Since I’m torn between a diary and a blog, maybe I’ll do both and dedicate my blog to fighting my anxiety.
I have anxiety, and I turn to picking at my face to calm me down. According to the CAPS therapist at my college, it’s a coping mechanism. Squeezing out a blackhead is a release that gives me instant satisfaction and a sense of control.
But my question is, does my bad habit stem from anxiety, or does it cause my anxiety? Because I fixate on the tiniest, non-existent imperfections and leave my poor skin inflamed, bruised, and covered with gaping open wounds. I take a step back to survey the damage, and the waves of helplessness and guilt crash. In my frenzy of frustration and restlessness, I desperately squeeze at the next microscopic bump, grasping to gain control again.

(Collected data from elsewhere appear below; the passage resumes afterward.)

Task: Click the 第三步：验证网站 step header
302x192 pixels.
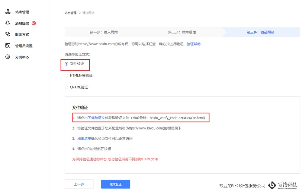Action: coord(261,32)
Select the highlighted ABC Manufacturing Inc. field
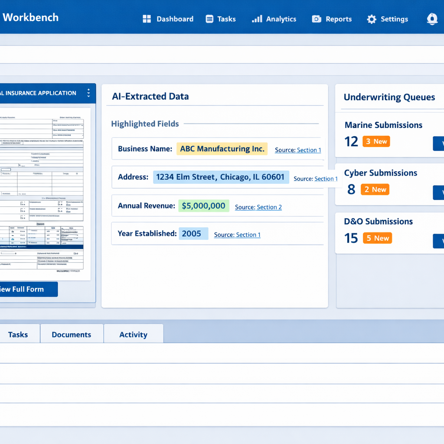The image size is (444, 444). pyautogui.click(x=222, y=149)
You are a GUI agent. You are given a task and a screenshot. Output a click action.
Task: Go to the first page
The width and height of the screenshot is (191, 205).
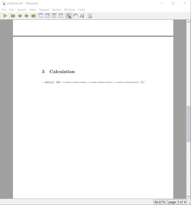(x=13, y=16)
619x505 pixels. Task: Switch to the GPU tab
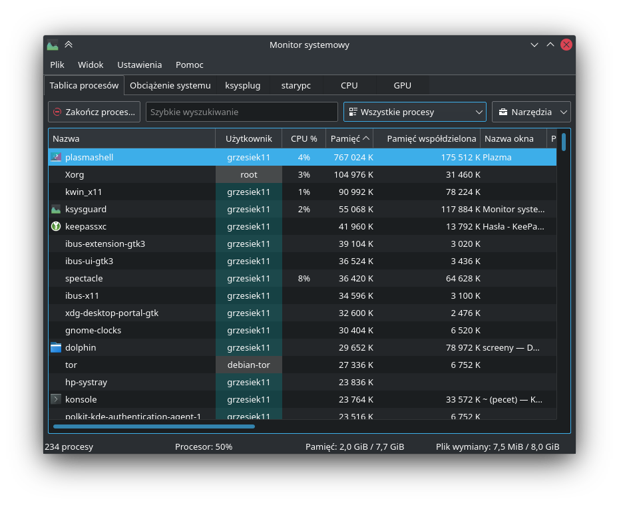coord(402,85)
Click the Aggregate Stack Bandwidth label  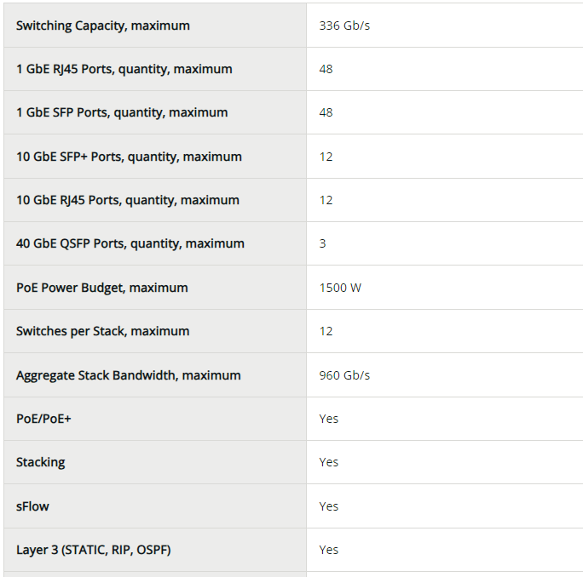click(128, 375)
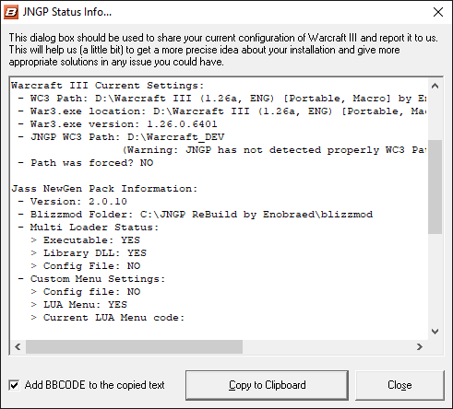Close the JNGP Status Info dialog
Screen dimensions: 453x409
tap(438, 12)
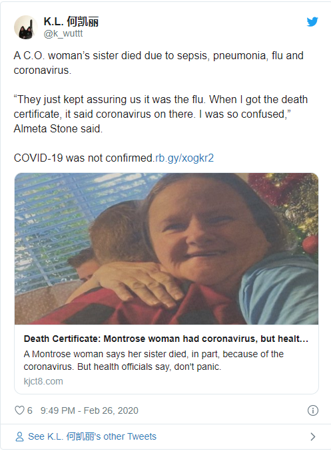The image size is (331, 453).
Task: Open the 9:49 PM - Feb 26, 2020 timestamp
Action: coord(89,410)
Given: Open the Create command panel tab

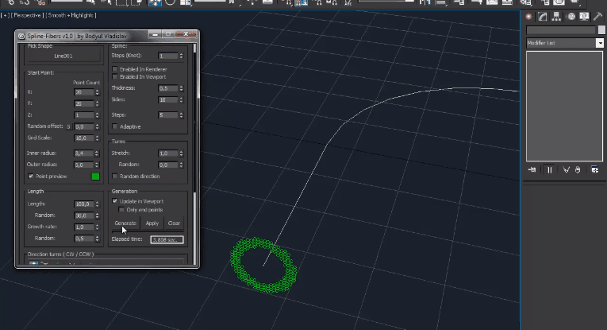Looking at the screenshot, I should (x=529, y=16).
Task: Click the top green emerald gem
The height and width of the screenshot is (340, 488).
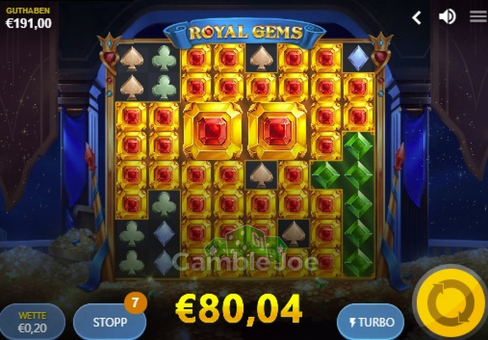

Soon I’ve completely destroyed my face. When I finally come to my senses, I’m left feeling way more guilty and hopeless than before the picking sesh. According to my Googling, I guess this condition is called Dermatillomania, and it’s a form of self-harm, like cutting.
What happened today: I was bored and overwhelmed, mindlessly answering endless emails and support tickets. In the morning, I washed my face with charcoal, which supposedly draws out impurities like dirt, oil, and blackheads. Unfortunately, it also sticks to and dramatically emphasizes the gunk in my skin.
I do specifically remember successfully squeezing out this HUGE oil plug that’s been causing a bump in my skin. Of course, now the whole area is bruised and there’s an open wound that’ll probably scar, but it did provide that instant reward and temporary satisfaction the therapist talked about.
I’m feeling even more anxious and helpless than I was before I began picking. I need to remember that picking does NOT help heal my skin heal. In fact, my skin would have eventually pushed it out anyway. In the meantime, I’ve put some healing manuka honey on the open wounds.